Remember that there are more than enough chemical exposures to cause harm.  And while there is a body of research on genetic factors which could be contributing, I tend to not embrace the genetic side of this story so much because of the increase over the last two decades of autism diagnosis and the recent 2012 CDC report.   If you are like me, confronted with the perplexing conduct of your little one, be assured that the sooner you engage ‘early intervention’ services the better it will be for you and your precious “special” person.  My baby grandaughter was a mere 2 and half pounds when she was born so we have come a very long way in creating a solid foundation for life.  Your precious and dear premie son or daughter can do well too!

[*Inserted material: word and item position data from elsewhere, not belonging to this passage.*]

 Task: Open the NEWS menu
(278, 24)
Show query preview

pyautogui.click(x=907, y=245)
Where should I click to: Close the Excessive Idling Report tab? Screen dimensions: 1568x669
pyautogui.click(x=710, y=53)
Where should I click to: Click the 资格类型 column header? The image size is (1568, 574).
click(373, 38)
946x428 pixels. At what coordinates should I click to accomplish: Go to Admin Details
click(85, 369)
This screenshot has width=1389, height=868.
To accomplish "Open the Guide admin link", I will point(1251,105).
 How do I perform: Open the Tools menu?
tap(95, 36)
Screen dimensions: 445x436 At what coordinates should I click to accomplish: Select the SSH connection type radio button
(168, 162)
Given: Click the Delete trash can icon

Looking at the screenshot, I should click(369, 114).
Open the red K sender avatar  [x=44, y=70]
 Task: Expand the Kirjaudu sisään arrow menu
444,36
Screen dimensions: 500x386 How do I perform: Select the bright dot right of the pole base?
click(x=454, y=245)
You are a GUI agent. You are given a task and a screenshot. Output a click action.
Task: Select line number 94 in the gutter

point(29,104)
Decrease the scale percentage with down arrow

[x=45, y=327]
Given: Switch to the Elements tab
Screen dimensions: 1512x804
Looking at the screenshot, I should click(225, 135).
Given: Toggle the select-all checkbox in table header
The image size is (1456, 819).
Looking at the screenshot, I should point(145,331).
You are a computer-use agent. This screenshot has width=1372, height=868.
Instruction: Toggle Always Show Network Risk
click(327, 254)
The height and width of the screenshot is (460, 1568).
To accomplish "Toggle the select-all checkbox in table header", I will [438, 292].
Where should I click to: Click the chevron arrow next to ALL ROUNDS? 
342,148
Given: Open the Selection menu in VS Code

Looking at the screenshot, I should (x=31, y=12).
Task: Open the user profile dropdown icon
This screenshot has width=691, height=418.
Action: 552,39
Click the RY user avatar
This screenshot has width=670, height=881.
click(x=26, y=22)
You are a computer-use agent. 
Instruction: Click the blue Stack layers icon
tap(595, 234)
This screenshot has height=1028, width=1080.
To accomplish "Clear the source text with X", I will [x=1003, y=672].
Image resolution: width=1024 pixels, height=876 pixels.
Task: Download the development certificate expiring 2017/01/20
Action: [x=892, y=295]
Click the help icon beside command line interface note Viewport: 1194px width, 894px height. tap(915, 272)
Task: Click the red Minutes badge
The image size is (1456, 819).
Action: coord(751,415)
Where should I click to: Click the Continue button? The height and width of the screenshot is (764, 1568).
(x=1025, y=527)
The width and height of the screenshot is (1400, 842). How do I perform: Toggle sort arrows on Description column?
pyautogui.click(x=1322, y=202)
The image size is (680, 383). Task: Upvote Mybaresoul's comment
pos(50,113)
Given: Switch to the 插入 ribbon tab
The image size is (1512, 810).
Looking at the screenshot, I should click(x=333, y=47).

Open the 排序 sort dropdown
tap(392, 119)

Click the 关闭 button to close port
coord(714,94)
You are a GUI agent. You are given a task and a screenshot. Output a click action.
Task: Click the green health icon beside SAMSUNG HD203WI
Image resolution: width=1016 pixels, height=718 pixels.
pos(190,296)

If you have any concerns or wish to discuss something further, please do email me:  linda@specialneedsadvocatepower.com

2 Responses to “Premature Babies and Autism – An Early Factor for Diagnosis

  • Linda, I’m having a hard time finding the words to express how amazing your website is! It’s informative, well written, researched, enhanced with relevant media and an absolute storehouse of useful information. Our son has Asperger’s, and had to learn how to communicate verbally and socially. I swear, reading your content, I can tell just how hard you’re working to help struggling parents and families. Keep up the GREAT work Linda!

    • admin

      My goodness, Bryan, we never know, do we, where we might touch someone’s life in a positive way. I have friends who either deal with Asperger’s or are the parent of a young person who has this diagnosis. I am grateful to meet another parent who cared so profoundly for their son that resources were made available for him to manage in life. To have learned to communicate verbally and socially was probably one of the most time consuming things you did as a family. I hope your son has a good foundation for getting along in our world that is often too impatient and sometimes even cruel. I hate seeing special needs folks hurt.

      I really appreciate your kindness in responding and your heart in sharing some about your family. Most generous.